[FRAGMENTO SELECCIONADO]

El Partido Nacional Escocés (SNP, en sus siglas en inglés) gobierna con una mayoría amplia, pero no absoluta. Aspira a alcanzar en mayo el control total del Parlamento Autónomo. Acude a las urnas con la promesa de impulsar un referéndum de independencia, y los sondeos auguran su victoria. La ministra principal, Nicola Sturgeon, marcó una distancia clara con Londres durante las convulsas negociaciones del Brexit, reafirmando constantemente el sentimiento europeísta de la mayoría de escoceses. Y durante la pandemia ha forjado una imagen de responsabilidad y honestidad, con medidas incluso más drásticas de las que se decidían en Inglaterra. Afronta muchos problemas y críticas en la gestión autonómica de las escuelas u hospitales; y no logra reducir unas preocupantes tasas de criminalidad y drogodependencia.

Pero ha logrado implantar la idea de que Escocia cuida mejor de sí misma y tiene el derecho a decidir su futuro. Más de un 60% de sus habitantes, según la última encuesta encargada por The Times, quieren que se celebre un nuevo referéndum de independencia. “Escocia siempre ha tenido un orgulloso sentimiento de nacionalidad, pero ahora se ha convertido en un principio organizador de la afiliación política como nunca se había visto antes”, ha escrito Philip Collins, el autor de los mejores discursos del ex primer ministro laborista Tony Blair. “En la batalla entre prosperidad e identidad, la segunda vence claramente en la conciencia pública”.

[CONTENIDO DE LOS REGISTROS]
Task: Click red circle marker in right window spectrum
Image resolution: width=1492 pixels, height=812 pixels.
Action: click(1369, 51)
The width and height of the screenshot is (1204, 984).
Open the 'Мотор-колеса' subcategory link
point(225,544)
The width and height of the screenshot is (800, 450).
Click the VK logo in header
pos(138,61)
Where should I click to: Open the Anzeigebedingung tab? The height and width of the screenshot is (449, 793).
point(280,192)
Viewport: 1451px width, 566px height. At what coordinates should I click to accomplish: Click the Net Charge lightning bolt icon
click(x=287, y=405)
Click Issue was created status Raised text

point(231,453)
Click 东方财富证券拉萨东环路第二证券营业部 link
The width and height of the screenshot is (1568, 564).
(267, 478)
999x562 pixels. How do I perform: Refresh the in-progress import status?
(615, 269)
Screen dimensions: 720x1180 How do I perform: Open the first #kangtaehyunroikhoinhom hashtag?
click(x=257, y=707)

[OBJETIVO DEL EJERCICIO]
Responde estas preguntas con los datos del fragmento sobre Escocia.
(a) ¿Qué promesa lleva el SNP a las urnas?
(b) Según la última encuesta encargada por The Times, ¿qué porcentaje de los habitantes de Escocia quiere un nuevo referéndum de independencia?
(c) ¿Quién es Philip Collins?
Los registros no tienen relación con el fragmento sobre Escocia.

[SOLUCIÓN]
(a) Impulsar un referéndum de independencia.
(b) Más de un 60%.
(c) El autor de los mejores discursos del ex primer ministro laborista Tony Blair.